Helping your child with pain

Here are some age-appropriate tips to help your child with pain while at a Norton Children’s Hospital or Norton Children’s Medical Center.

Infants (birth to 12 months)

  • You can ask to remain with your child during procedures.
  • Comfort your child using lullaby music and using soft touches.
  • Assume a natural swaddling position.
  • Request sucrose during painful procedures (under 6 months).
  • Turn down the lights and avoid loud noises.
  • Use comfort positioning when possible. This is a holding technique that provides comfort during procedures. Your child life therapist can help with comfort positioning tips.

Toddlers (1 to 3 years)

  • You can ask to remain with your child during procedures.
  • Familiarize your child with the hospital and procedures through simple medical play with a doll.
  • Keep favorite items such as a blanket, toy or stuffed animal close to your child.
  • Use age-appropriate items to distract your child.
  • Request a numbing agent for procedures involving needle sticks.
  • Request to use a treatment room for painful procedures.
  • Keep routines as normal and consistent as possible.
  • Use comfort positioning when possible. This is a holding technique that provides comfort during procedures. Your child life therapist can help with comfort positioning tips.

Preschool (3 to 6 years)

  • You can ask to remain with your child during procedures.
  • Familiarize your child with the hospital and procedures through simple medical play with a doll.
  • Encourage your child to handle medical supplies through play.
  • Give your child clear and direct explanations about procedures.
  • Reinforce that illness, tests and procedures are not your child’s fault.
  • Give your child a job to involve them in the care and treatment.
  • Use age-appropriate items to distract your child.
  • Request to use a treatment room for painful procedures.
  • Reward your child often for positive outcomes and cooperation.
  • Request a numbing agent for procedures involving needle sticks.
  • Use comfort positioning when possible. This is a holding technique that provides comfort during procedures. Your child life therapist can help with comfort positioning tips.

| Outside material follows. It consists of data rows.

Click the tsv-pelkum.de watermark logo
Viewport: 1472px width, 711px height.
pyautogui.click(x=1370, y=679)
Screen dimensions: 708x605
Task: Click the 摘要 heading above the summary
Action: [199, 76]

School-age (7 to 12 years)

  • You can ask to remain with your child during procedures.
  • Prepare your child by providing simple explanations through play.
  • Request a numbing agent for procedures involving injections.
  • Request to use a treatment room for painful procedures.
  • Use age-appropriate items to distract your child.
  • Encourage relaxation with quiet music, guided imagery or deep breathing.
  • Offer your child choices during painful procedures.
  • Coach your child through the procedure and remind them the pain will not last forever.
  • Reward your child often for positive outcomes and cooperation.

Teenagers (13 to 17 years)

  • Caregivers can request to remain with teens.
  • Prepare your teen by providing an explanation and encouraging questions.
  • Request a numbing agent for procedures involving needle sticks.
  • Encourage relaxation with quiet music, guided imagery, deep breathing or massage.
  • Involve your teen in all decisions related to care and procedures.
  • Encourage socialization with friends and family.
  • Coach your teen through the procedure and remind him or her the pain will not last forever.
  • Stress positive outcomes related to the painful experience.